Asian Banks: The Mid-Autumn Review

- India, China to Continue Robust GDP Growth into 2011 – "Our real GDP growth estimates for 2010 show stellar GDP growth for Singapore, mainly attributed to a rebound from a low base. However, on a sustained basis, China and India are expected to continue robust GDP growth well into 2011. Indonesia is also expected to maintain strong growth in the 6.1%-6.2% range."
- 2Q10 Loan and Deposit Growth Trends — "Loan growth at 2Q10 was moderate for Taiwan, Thailand, Singapore and Malaysia and strong for India, China, Indonesia and HK. Korea was the only market with low (~3%) loan growth YoY. Deposits growth was also strong (with the exceptions of HK, Thailand and Taiwan). However, loan growth surpassed deposit growth for all markets except Korea.
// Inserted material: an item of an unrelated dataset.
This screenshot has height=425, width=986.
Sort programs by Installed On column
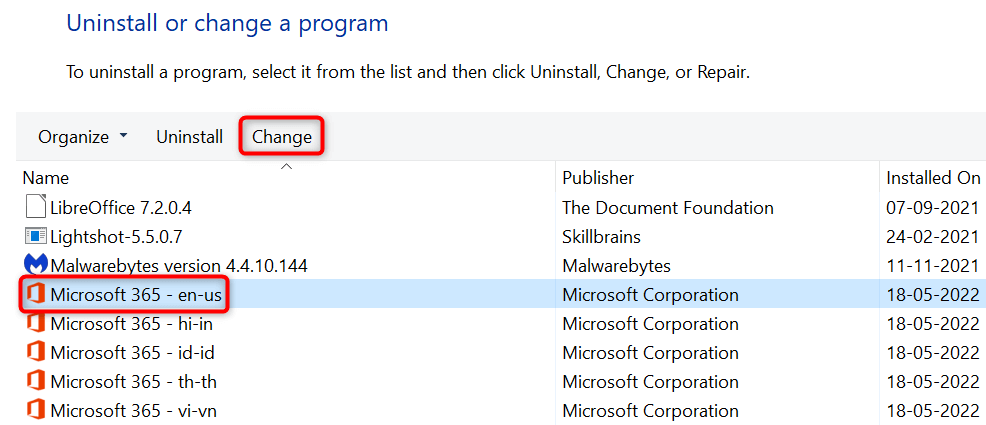pyautogui.click(x=932, y=178)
Also, the loan / deposit ratio was <100% for all markets except Korea (116%)."
- Consumer Loans/GDP Lower Than Non-Consumer Loans / GDP — "Consumer loans as a % of nominal GDP lag the business loans / nominal GDP ratio for most markets (except Malaysia). Consumer loans as a % of GDP are lowest for Indonesia (8.4%), India (9.5%) and China (16.5%). However, a recent steep rise in household debt across Asia also hints at asset/property bubble formations."
- Policy Rate Trends Suggest Uptick — "With central banks pressing the brakes, monetary tightening across the region is expected to push up interest rates. So far, India (+100bps), Korea (+25bps), Taiwan (+12.5bps), Thailand (+25bps) and Malaysia (+75bps) have increased rates since Dec 2009. For the remainder of 2010, Citi’s macro team expects no hikes in China, Indonesia and Malaysia; 1 hike in TW (+12.5bps) and Korea (+25bps), 2 hikes in India (+50bps) and 3 hikes in Thailand (+75bps)."
- Credit Multiplier and Market Cap / GDP Studies – "India, Korea, Thailand and Singapore banks are close to the low end of their respective credit multiplier range (credit multiplier = loan growth / nominal GDP growth). HK and Malaysia are at the top ends of their similar range. However, low recent credit multipliers for some markets may also be attributed to a stellar 1H10 GDP rebound from a low base and hence may understate the actual credit multiplier. Banking sector size in equity value terms relative to local economy (i.e. banking sector market cap / GDP %) is low for India, Indonesia and Korea compared to others, highlighting possible scope for improvement in banking sector market caps over time."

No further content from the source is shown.